Rosa. Rosa Kelly que, en realidad, se apellida Houlihan.

Sus anillos y sus uñas pintadas con laca verde rascaqueterrasca la etiqueta de la botella de cerveza belga. Sus manos. La puerta se abriría de un momento a otro y allí estaría ella, tomándome de la mano y besándome, posando sus labios húmedos en los míos. «Eh, hola». Tomándome de la mano y acercándose conmigo al bar de la esquina del callejón, donde nos sentaríamos a beber y fumar. Sus uñas verdes rascaqueterrasca la etiqueta. Y el camarero, los clientes, mirándola. Su cuello, su garganta, su sarcófago… No, sarcófago no: esófago, al echar la cabeza hacia atrás para tragar la cerveza.

Humo. Cerveza. Espuma. Aire. Todo ello tragado por la misma garganta.

Saldría, en cualquier momento, a través de aquella puerta llena de grafitos, su cabeza, intacta, sin los impactos de la grava de las vías, o iluminada por las luces, con la melena negra ondeando, sudorosa, en una pista de baile, o con el viento, montada en su bicicleta. «¡Mira, sin manos!». Sin luces. Su risa. Su voz, hablando como una lugareña irlandesa todopurafilfa. Y allí estaba yo. Si eres bueno puedes convertirme en una jirafa que sale de un globo.

La ceniza. La palma de su mano. Su lengua, manchada.

Pero no. No aparecería. La puerta estaba cerrada y no se abriría; ni estaba ella allí. Ya no la ocultaba la puerta, sólo fragmentos de su pasado, como una plaquita recordatoria: AQUÍ VIVIÓ ROSA KELLY.

Rosa Kelly vivió.

Anda y que te den por el culo, cabrón de mierda.

Sus inhalaciones de humo y de olor a la comida del gato. Le encantaba el olor a la comida de Kerrygold-Merlín. Después de haber follado hace un rato, camináis juntos hasta la orilla del río, aspirando el aroma a ajo silvestre… Mierda. Con el cigarrillo entre los dedos el corte del dedo sus anillos sus manos en el manillar al alejarse. Hasta luego y levantando las cartas de los juegos de manos que le enseñaste.

Ella.

Toa llo. Ella, entera.

La mismísima.

Recosté la cabeza en el frío metal del interfono, apretando la oreja contra los orificios del altavoz, sin esperar nada ni razón ninguna. No oía nada. Sólo notaba el contacto del metal y la humedad causada por mi piel. Apoyé la palma de la mano en la puerta de madera, mate, con la pintura cuarteada. Apretaba lo justo para mantener el contacto entre las dos superficies, la mía y la de la puerta. Si el edificio hubiese sido un ser vivo, habría podido notar los ritmos y el calor de su vitalidad.

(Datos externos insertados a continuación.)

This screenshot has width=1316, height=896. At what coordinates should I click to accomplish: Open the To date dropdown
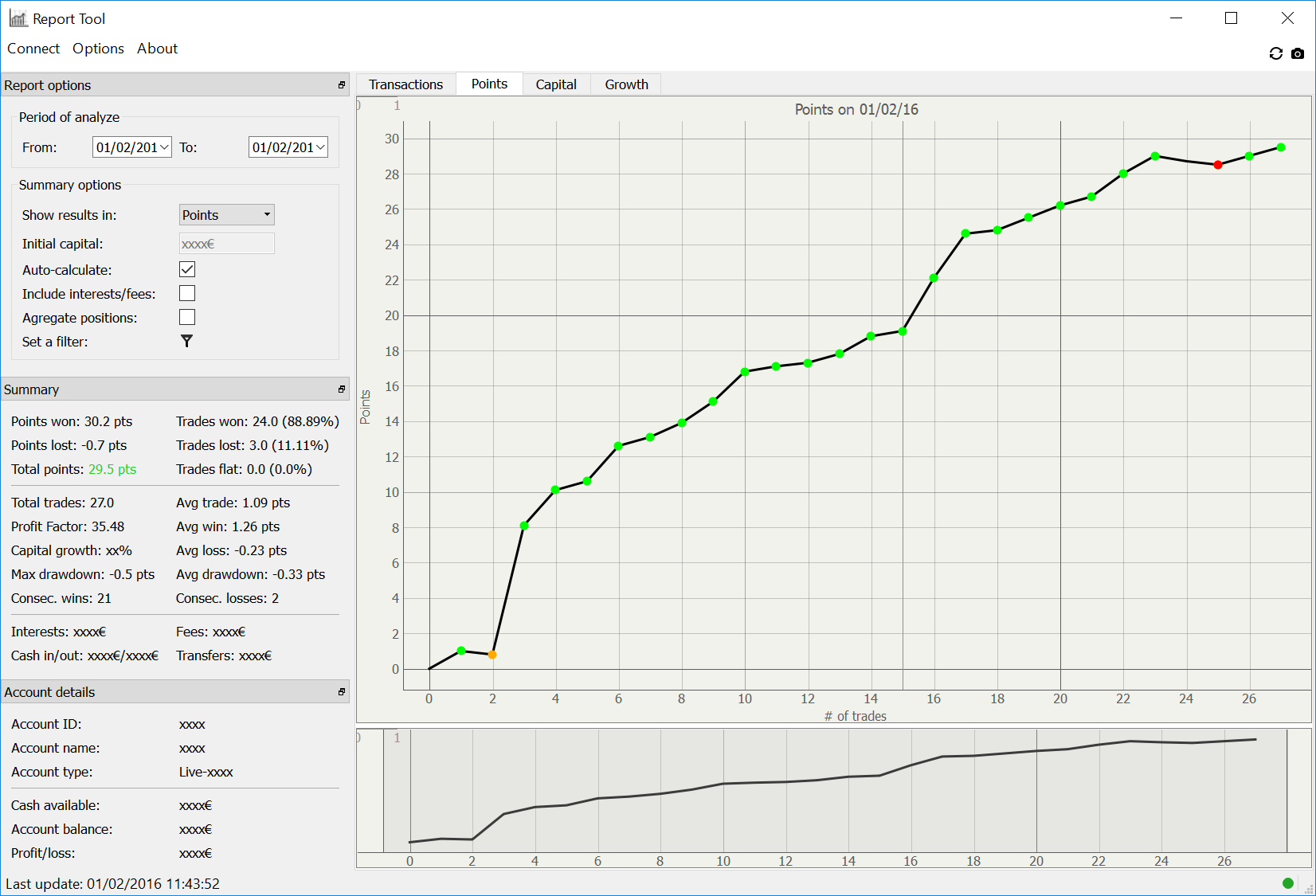coord(320,147)
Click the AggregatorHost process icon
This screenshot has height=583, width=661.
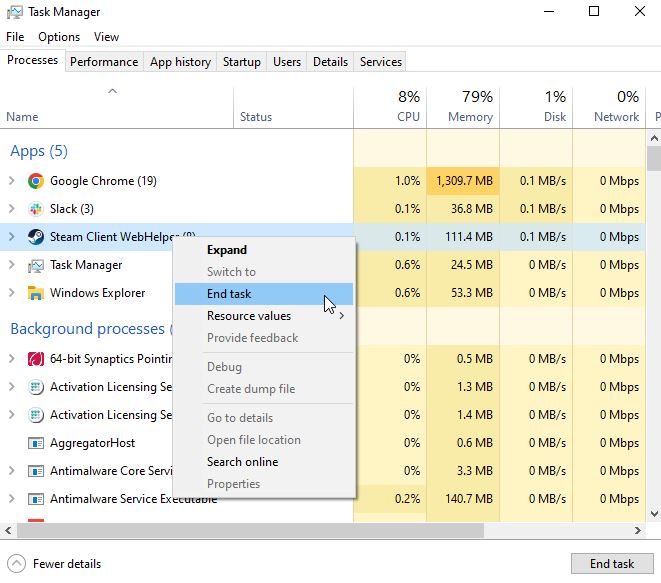coord(36,443)

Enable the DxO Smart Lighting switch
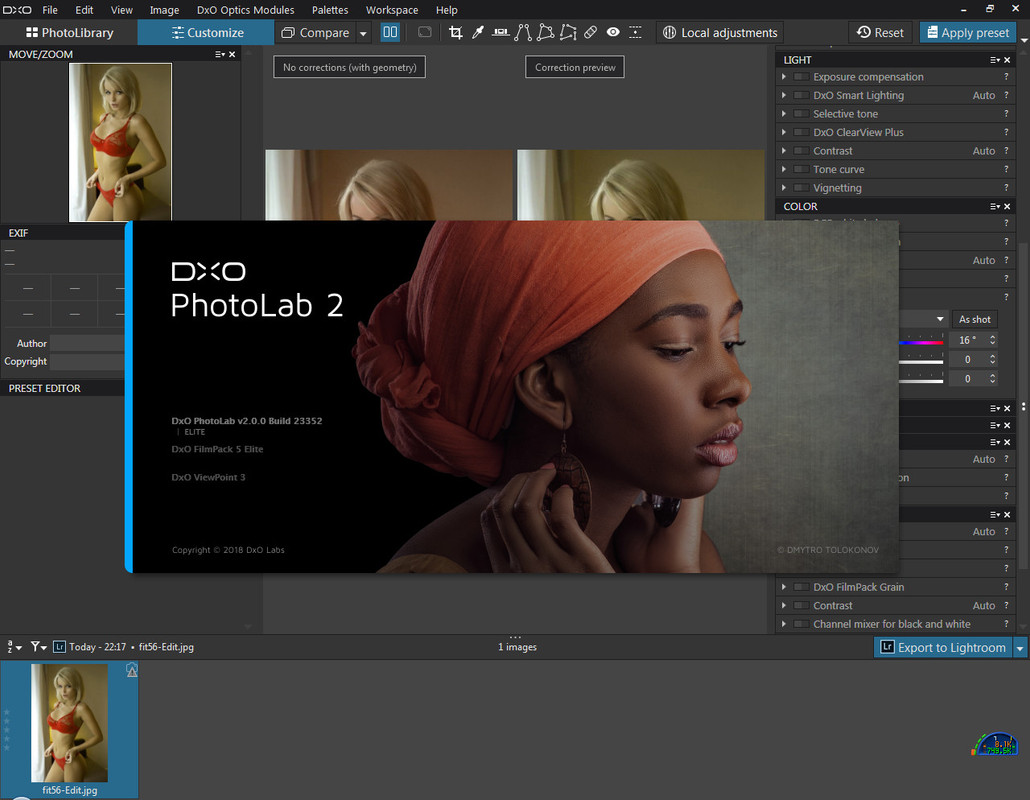(802, 96)
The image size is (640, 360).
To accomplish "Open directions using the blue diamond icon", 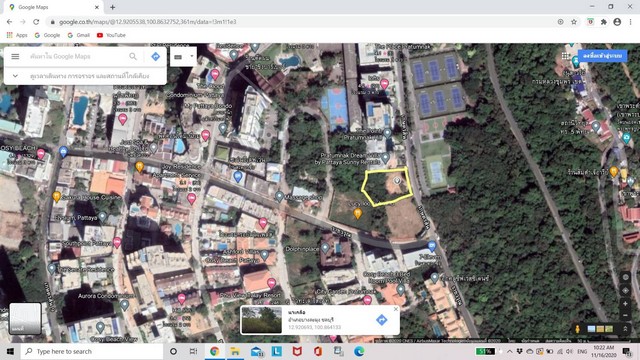I will [156, 56].
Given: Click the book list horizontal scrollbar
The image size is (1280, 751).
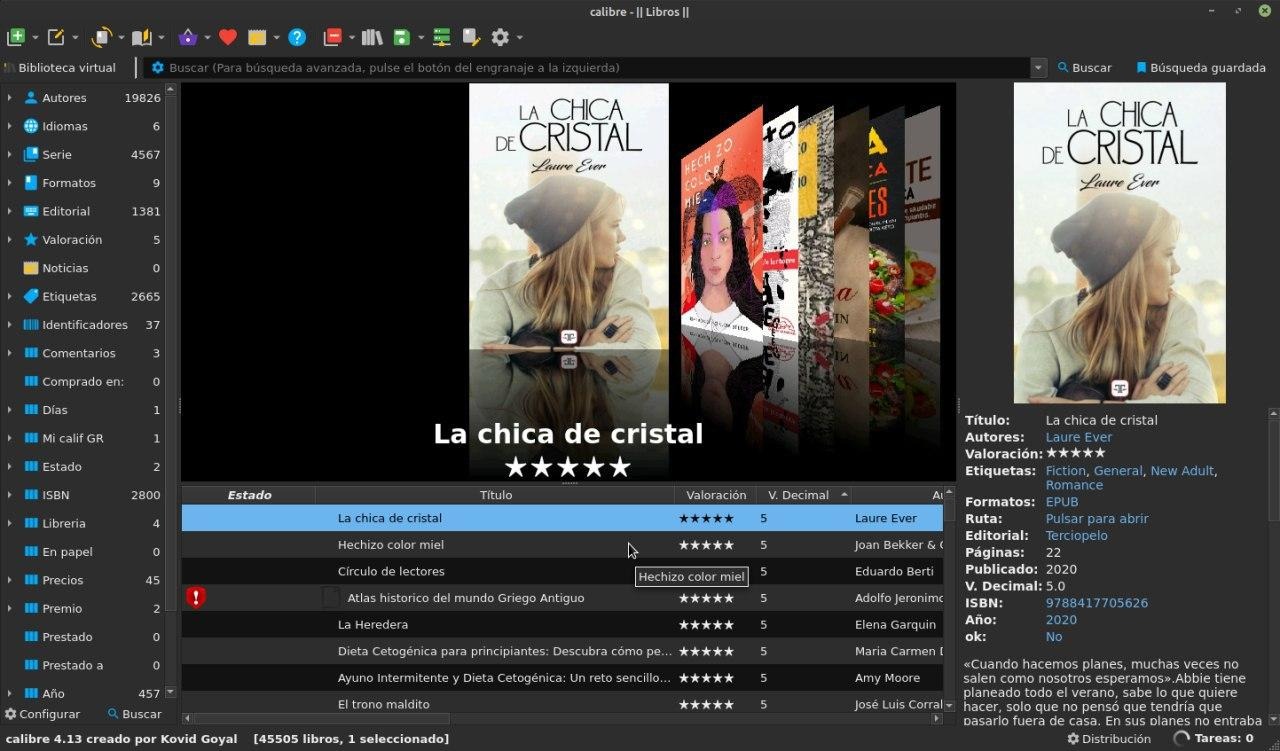Looking at the screenshot, I should 560,718.

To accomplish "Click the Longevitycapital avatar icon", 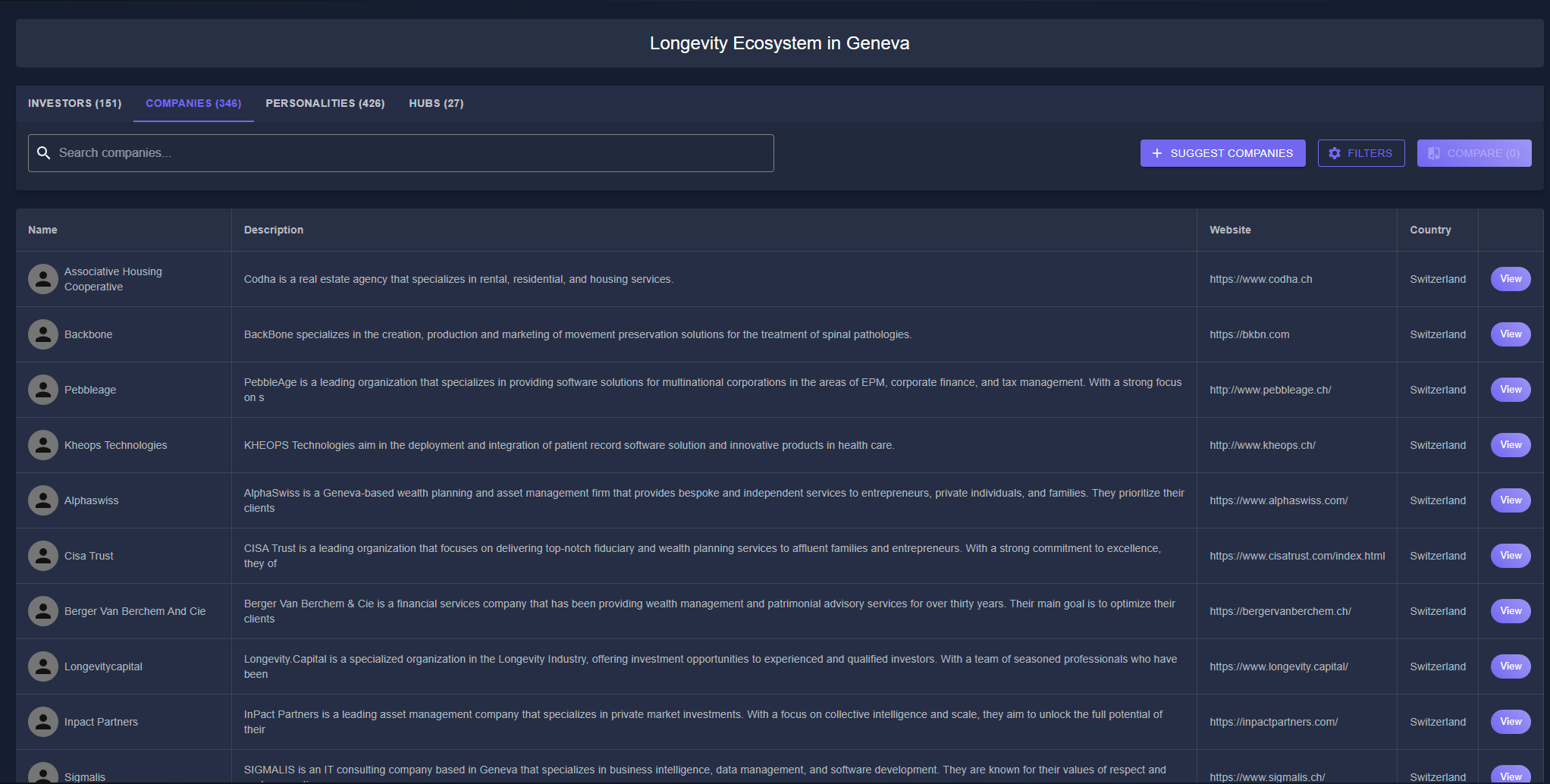I will pyautogui.click(x=43, y=666).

Tus muebles soportaban bien los arañazos. Aparecería. No aparecería. No aparecería en la ventana de arriba, saludándome sonriente: Bajo enseguida. Cayendo a mis pies y, como por ensalmo, pasando de un lugar o estado a otro.

—Mister Fletcher Brandon.

Me aparté bruscamente de la puerta. Di media vuelta, confesándole que ése era mi verdadero nombre a quien me hubiese llamado.

—Mister Fletcher Brandon —repitió la voz.

El inspector Oosterling sonrió. Se había afeitado el bigote. La franja sonrosada de su labio superior me desconcertó más que su súbita aparición, más que sus palabras. Se había quitado la chaqueta del traje y la llevaba por los hombros como una capa. Lo acompañaban dos agentes, algo rezagados, mirándome.

—¿Quiere usted entrar? ¿O espera a que salga alguien?

Meneé la cabeza. Cerré los ojos y, al volver a abrirlos, el inspector Oosterling seguía allí.